Pero, frente a esa realidad del caminar, no hay que olvidar que se está en el mundo, aunque no somos del mundo, como nos lo decía el Señor, pero en el mundo no todos quieren caminar en la Verdad, por eso, siempre es bueno volver a repetir (como hacen las madres) aquello que tenemos que vivir.
"Ahora tengo algo que pedirte, Señora -y no es que os escriba para un mandamiento nuevo, sino el que tenemos desde el principio-: que nos amemos unos a otros. Y en esto consiste el amor: en que caminemos según sus mandamientos. Y este es su mandamiento, según oísteis desde el principio, para que caminéis según él".
Recordar lo que debemos vivir y lo que debemos hacer, no quiere decir que no lo hagamos, sino que no perdamos de vista. Si lo hacemos no tenemos por qué preocuparnos, sino seguir ocupándonos de hacerlo. En cambio, si vemos que no lo estamos viviendo, entonces sí nos tenemos que ocupar de poner todo lo que podamos de nuestra parte para poder alcanzar la meta.
Y, por qué lo vuelve a recordar san Juan, por que, en aquella época, como en la nuestra:
"Pues han salido en el mundo muchos embusteros, que no reconocen que Jesucristo vino en carne. El que diga eso es el embustero y el anticristo.

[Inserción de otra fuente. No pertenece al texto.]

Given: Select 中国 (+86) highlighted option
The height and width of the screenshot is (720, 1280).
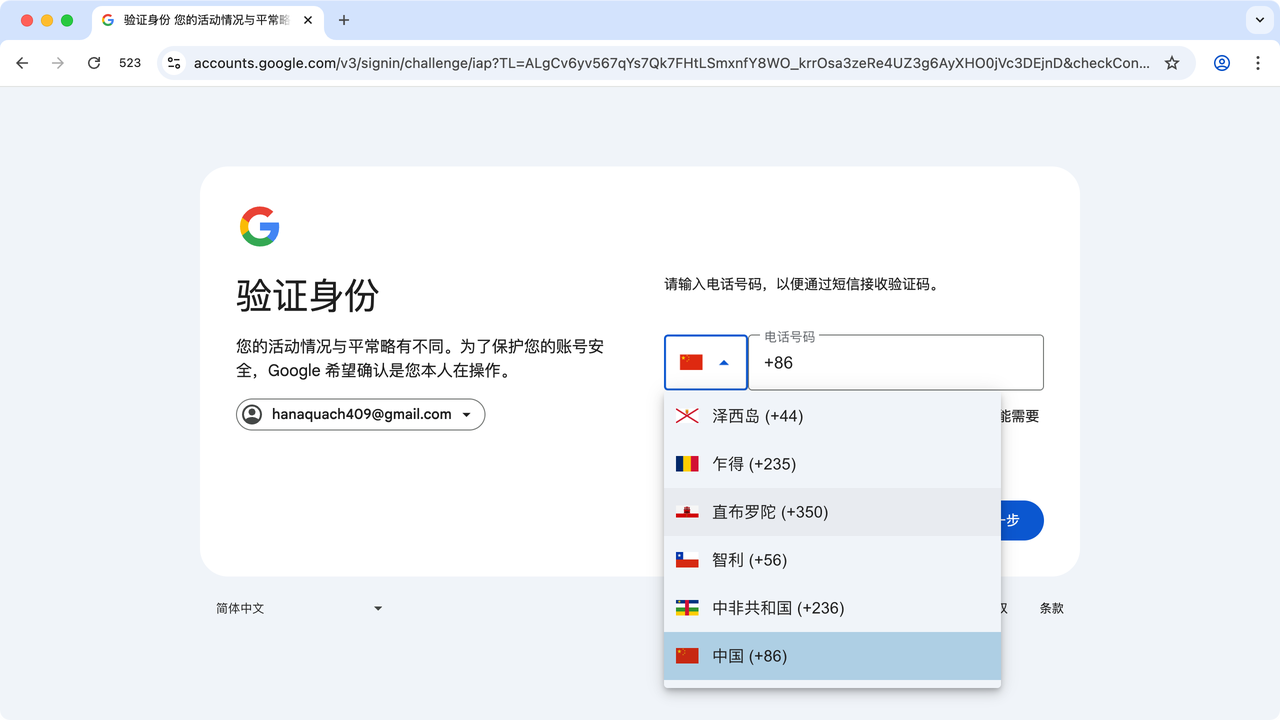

Estad en guardia, para que no perdáis vuestro trabajo y recibáis el pleno salario. Todo el que se propasa y no se mantiene en la doctrina de Cristo, no posee a Dios; quien permanece en la doctrina, este posee al Padre y al Hijo".
Hoy no tenemos gente que no reconoce que Jesús vino en cuerpo al mundo, pues es un dato histórico, pero sí tenemos los negadores de Dios y los que quieren destruir a la Iglesia, y aquellos que, desde dentro de la iglesia, se creen los nuevos Mesías y predican nuevos mandamientos que no son los que Dios y Jesús nos han pedido vivir. Al igual que aquellos cristianos que van "metiendo" dentro de la vida cristianas métodos y doctrinas que nada tienen que ver con lo que nos mandó a vivir Jesús.
Como decía un amigo: si con intentar vivir lo que dice el Evangelio ya tenemos demasiado ¿para qué querer integrar metodos y doctrinas de otras religiones? No busquemos el camino fácil, sino intentamos, con la Gracia de Dios, ser fieles al Evangelio que el Señor nos dio como Camino, Verdad y Vida.